En el número anterior de la Revista internacional publicamos la primera parte de este artículo, respuesta a la polémica «Las raíces políticas de los problemas organizativos de la CCI» aparecido en el nº 15 de Internationalist Communist, publicación en inglés de Buró internacional para el Partido revolucionario (BIPR), formado por la Communist workers’ organisation (CWO) y el Partito comunista internazionalista (PCint). En esa primera parte, después de rectificar una serie de afirmaciones del BIPR
que demuestran un desconocimiento de nuestras posiciones, volvíamos a la historia de la Fracción italiana de la Izquierda comunista internacional, corriente política de la que se reivindican tanto el BIPR como la CCI. Pusimos especialmente de relieve que el antepasado de la CCI, la Izquierda comunista de Francia (Gauche communiste de France, GCF), era bastante más que un «grupo minúsculo» como así lo califica el BIPR; era, en realidad, la verdadera heredera política de la Fracción italiana al haberse formado sobre las adquisiciones de ésta. Y son esas adquisiciones las que precisamente el PCInt dejó de lado e incluso las rechazó totalmente en el momento de la formación, en 1943, y más todavía en su Congreso fundacional de finales de 1945. Esto es lo que vamos a evidenciar en esta segunda parte del artículo.
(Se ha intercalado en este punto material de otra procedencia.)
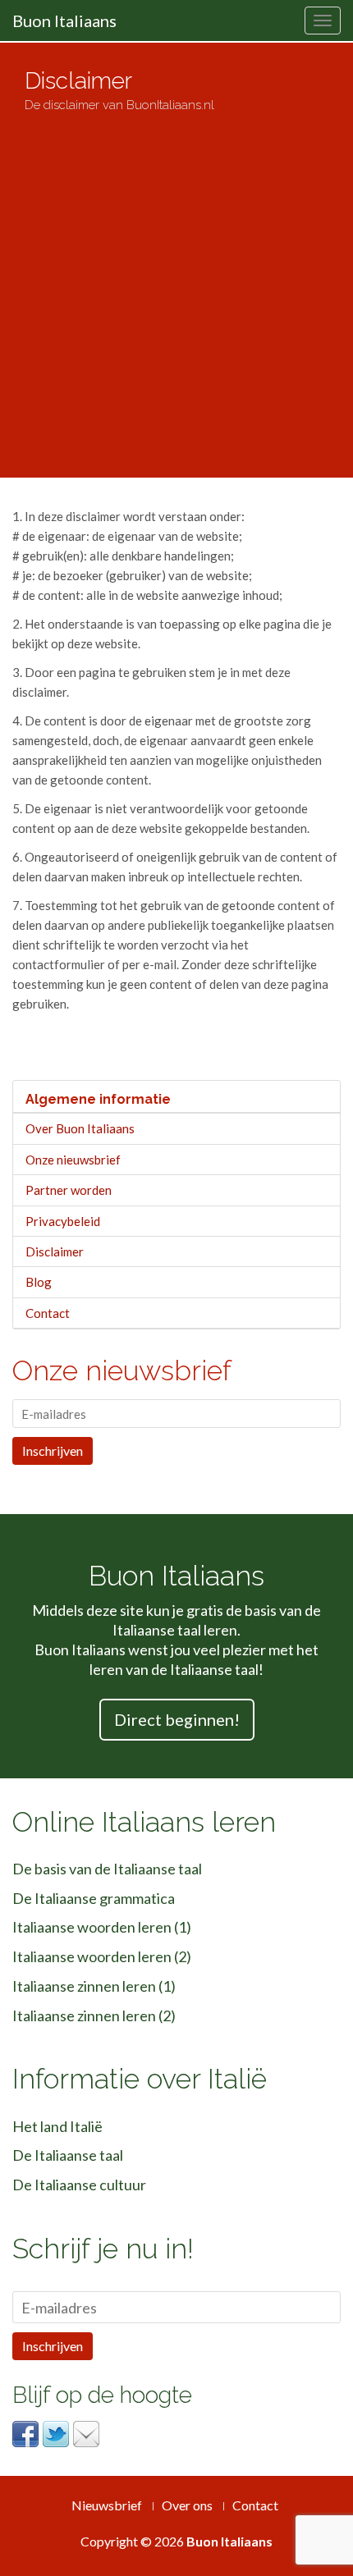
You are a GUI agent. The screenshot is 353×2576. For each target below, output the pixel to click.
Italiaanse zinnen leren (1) (94, 1986)
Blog (38, 1281)
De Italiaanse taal (67, 2155)
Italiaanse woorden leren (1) (101, 1927)
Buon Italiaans (64, 20)
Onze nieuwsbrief (73, 1159)
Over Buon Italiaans (80, 1128)
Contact (47, 1313)
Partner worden (68, 1190)
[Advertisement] (176, 288)
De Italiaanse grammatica (93, 1898)
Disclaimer (54, 1251)
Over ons (187, 2505)
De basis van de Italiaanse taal (107, 1869)
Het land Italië (57, 2126)
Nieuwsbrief (106, 2505)
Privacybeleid (62, 1221)
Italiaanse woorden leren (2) (101, 1956)
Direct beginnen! (177, 1719)
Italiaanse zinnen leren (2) (94, 2015)
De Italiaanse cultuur (79, 2185)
Para los comunistas, estudiar la historia del movimiento obrero y de sus organizaciones no tiene nada que ver con un prurito académico. Es, al contrario, el medio indispensable que les permite fundar un programa sólido, orientarse en la situación presente y establecer con claridad las perspectivas del porvenir. El examen de las experiencias pasadas de la clase obrera debe permitir verificar la validez de las posiciones que fueron defendidas en su tiempo por las organizaciones políticas y sacar lecciones de ellas.
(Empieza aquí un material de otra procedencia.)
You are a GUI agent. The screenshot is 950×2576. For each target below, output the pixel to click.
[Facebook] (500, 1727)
Los revolucionarios de una época no se ponen de jueces de sus mayores. Pero sí deben ser capaces de poner en evidencia tanto las posiciones justas como los errores de las organizaciones del pasado, del mismo modo que deben saber reconocer el momento en que una posición correcta en determinado contexto histórico se vuelve caduca cuando cambian las condiciones históricas. Si no, tendrán las mayores dificultades para asumir su responsabilidad, condenadas a repetir los errores del pasado o a mantener una posición anacrónica.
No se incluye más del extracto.